Missing Number #
Problem Statement #
Given an array containing n distinct numbers taken from the range 0, 1, 2, ..., n
, find the one number that is missing from the array.
Examples #
Example 1:
- Input:
[3,0,1]
- Output:
2
- Explanation: The array contains numbers from 0 to 3, but 2 is missing.
Example 2:
- Input:
[9,6,4,2,3,5,7,0,1]
- Output:
8
- Explanation: The array should contain numbers from 0 to 9, but 8 is missing.
Solution #
var missingNumber = function(nums) {
// Calculate sum of all elements in the array
let sum = 0;
// Iterate through array and accumulate sum
for (let i = 0; i < nums.length; i++) {
sum += nums[i];
}
// Calculate expected sum using Gauss's formula
let target = ((nums.length) * (nums.length + 1)) / 2;
// The difference is our missing number
return target - sum;
};
Approach #
The solution uses a mathematical approach based on the sum of consecutive integers. Instead of searching through the array multiple times or using additional data structures, we leverage the fact that we know exactly what numbers should be present and can calculate what their sum should be.
The key insight is that if we know the expected sum of all numbers from 0 to n, and we know the actual sum of the numbers present in the array, the difference between these two values must be the missing number.
Algorithm Breakdown #
Step 1: Calculate Actual Sum #
for (let i = 0; i < nums.length; i++) {
sum += nums[i];
}
This loop iterates through each element in the input array and accumulates their sum. After this loop completes, sum
contains the total of all elements currently present in the array.
For example, with input [3,0,1]
:
- Initially:
sum = 0
- After processing 3:
sum = 3
- After processing 0:
sum = 3
- After processing 1:
sum = 4
Step 2: Calculate Expected Sum #
let target = ((nums.length) * (nums.length + 1)) / 2;
This line uses Gauss’s formula for the sum of consecutive integers.
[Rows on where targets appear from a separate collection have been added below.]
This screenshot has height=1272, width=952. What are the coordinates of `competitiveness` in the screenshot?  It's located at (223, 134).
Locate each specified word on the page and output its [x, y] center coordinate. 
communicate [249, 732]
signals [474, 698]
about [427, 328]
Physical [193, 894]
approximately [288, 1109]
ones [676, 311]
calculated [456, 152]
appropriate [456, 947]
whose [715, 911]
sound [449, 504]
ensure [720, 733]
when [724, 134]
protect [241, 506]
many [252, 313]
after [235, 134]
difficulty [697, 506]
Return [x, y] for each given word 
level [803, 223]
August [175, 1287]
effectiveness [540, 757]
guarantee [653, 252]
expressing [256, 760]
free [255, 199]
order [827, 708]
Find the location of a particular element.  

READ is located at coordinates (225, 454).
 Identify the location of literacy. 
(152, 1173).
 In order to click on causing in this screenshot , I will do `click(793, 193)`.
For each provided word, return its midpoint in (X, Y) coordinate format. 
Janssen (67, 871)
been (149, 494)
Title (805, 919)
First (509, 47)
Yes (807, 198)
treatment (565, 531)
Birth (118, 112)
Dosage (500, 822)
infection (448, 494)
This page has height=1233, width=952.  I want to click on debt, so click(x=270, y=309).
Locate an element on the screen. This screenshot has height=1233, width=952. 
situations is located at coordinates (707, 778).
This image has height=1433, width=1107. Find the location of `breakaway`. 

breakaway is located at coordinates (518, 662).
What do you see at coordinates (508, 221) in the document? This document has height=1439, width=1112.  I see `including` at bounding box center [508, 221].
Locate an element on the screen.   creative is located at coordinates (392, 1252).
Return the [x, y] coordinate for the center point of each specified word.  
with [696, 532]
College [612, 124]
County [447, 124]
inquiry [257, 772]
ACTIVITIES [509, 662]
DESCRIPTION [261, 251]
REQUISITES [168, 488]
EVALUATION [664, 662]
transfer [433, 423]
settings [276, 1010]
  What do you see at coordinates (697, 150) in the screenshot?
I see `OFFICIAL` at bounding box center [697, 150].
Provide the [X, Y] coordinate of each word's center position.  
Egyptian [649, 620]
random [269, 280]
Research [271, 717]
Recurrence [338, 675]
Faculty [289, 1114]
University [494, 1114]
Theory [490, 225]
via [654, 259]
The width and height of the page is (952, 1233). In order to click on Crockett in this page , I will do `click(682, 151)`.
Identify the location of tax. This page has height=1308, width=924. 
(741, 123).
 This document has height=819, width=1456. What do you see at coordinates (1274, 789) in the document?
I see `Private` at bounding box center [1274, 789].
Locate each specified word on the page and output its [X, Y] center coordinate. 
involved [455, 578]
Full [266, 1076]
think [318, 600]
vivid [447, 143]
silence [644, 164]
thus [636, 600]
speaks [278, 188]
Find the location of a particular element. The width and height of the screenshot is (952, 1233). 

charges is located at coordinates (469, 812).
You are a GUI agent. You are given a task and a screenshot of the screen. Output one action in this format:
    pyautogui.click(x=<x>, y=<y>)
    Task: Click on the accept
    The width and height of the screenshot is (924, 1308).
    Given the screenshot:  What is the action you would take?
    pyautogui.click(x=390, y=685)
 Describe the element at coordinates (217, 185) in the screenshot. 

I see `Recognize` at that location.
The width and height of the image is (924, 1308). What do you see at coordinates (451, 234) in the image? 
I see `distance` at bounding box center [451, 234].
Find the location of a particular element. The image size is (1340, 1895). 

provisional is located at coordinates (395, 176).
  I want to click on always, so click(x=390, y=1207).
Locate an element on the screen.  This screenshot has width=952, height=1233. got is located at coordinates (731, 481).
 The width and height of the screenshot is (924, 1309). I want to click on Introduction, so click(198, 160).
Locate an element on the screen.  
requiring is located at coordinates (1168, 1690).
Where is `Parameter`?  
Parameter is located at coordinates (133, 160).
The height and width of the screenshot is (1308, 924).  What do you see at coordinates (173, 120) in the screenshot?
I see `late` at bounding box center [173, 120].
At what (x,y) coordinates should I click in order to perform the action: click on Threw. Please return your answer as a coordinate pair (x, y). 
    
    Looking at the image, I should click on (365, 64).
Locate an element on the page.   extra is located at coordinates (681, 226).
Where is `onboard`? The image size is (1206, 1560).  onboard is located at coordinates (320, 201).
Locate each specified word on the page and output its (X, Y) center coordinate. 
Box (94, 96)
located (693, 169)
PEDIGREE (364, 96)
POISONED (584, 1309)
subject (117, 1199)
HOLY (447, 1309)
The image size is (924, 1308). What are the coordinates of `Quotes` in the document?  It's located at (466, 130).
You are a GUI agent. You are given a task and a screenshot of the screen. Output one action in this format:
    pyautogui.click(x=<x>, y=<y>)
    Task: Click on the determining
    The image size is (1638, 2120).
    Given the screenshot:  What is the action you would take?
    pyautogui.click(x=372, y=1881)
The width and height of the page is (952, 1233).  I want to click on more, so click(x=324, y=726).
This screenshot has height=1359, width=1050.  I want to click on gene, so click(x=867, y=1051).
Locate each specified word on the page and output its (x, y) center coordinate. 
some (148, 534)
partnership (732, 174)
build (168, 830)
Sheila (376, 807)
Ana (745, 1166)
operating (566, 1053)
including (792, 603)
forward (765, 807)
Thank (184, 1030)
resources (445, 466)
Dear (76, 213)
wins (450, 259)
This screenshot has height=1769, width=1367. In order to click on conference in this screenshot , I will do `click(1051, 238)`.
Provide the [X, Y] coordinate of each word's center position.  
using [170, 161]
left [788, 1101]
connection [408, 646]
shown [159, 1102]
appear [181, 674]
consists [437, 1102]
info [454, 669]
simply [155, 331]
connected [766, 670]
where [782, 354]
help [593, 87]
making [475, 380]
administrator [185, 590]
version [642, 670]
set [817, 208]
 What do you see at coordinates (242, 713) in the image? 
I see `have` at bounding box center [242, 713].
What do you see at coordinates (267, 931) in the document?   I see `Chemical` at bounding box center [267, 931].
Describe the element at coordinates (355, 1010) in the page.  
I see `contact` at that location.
Let me explain the mathematics behind this:
Gauss’s Formula: The sum of consecutive integers from 1 to n is: n × (n + 1) / 2
However, our sequence starts from 0, not 1. Since 0 doesn’t contribute to the sum, we can think of this as summing n+1 numbers where the first is zero.
Here’s why we use nums.length
instead of nums.length + 1
:
- The array has
nums.length
elements - But we’re missing one number, so the complete sequence should have
nums.length + 1
elements (from 0 to n) - When we apply the formula for n+1 elements:
(n+1) × ((n+1) + 1) / 2
- Simplifying:
(n+1) × (n+2) / 2
- But since our sequence starts at 0, we can substitute n with
nums.length
to get:nums.length × (nums.length + 1) / 2
For example, with input [3,0,1]
:
nums.length = 3
- Complete sequence should be:
[0,1,2,3]
(4 elements) - Expected sum:
3 × 4 / 2 = 6
Step 3: Find Missing Number #
return target - sum;
The missing number is simply the difference between what the sum should be and what it actually is.
Continuing our example:
target = 6
(sum of 0,1,2,3)sum = 4
(sum of 0,1,3)missing = 6 - 4 = 2
Complexity Analysis #
Time Complexity: O(n)
- We iterate through the array once to calculate the sum
- All other operations are O(1)
Space Complexity: O(1)
- We only use a constant amount of extra space for variables
sum
andtarget
- No additional data structures are needed
Alternative Approaches #
While the mathematical approach is elegant and efficient, there are other ways to solve this problem:
1. XOR Approach #
Using the XOR bitwise operator, which has the property that a ^ a = 0
and a ^ 0 = a
:
var missingNumber = function(nums) {
let result = nums.length;
for (let i = 0; i < nums.length; i++) {
result ^= i ^ nums[i];
}
return result;
};
2. Hash Set Approach #
Create a set of all numbers and check which one is missing:
var missingNumber = function(nums) {
const numSet = new Set(nums);
for (let i = 0; i <= nums.length; i++) {
if (!numSet.has(i)) {
return i;
}
}
};
3. Sorting Approach #
Sort the array and find the gap:
var missingNumber = function(nums) {
nums.sort((a, b) => a - b);
for (let i = 0; i < nums.length; i++) {
if (nums[i] !== i) {
return i;
}
}
return nums.length;
};
Why Choose the Sum Approach? #
The mathematical sum approach presented in the main solution is optimal because:
- Simplicity: The logic is straightforward and easy to understand once you know Gauss’s formula
- Efficiency: O(n) time complexity with only one pass through the array
- Space-efficient: O(1) space complexity with no additional data structures
- No edge cases: Works for all valid inputs without special handling
This makes it an excellent solution for technical interviews and real-world applications where performance matters.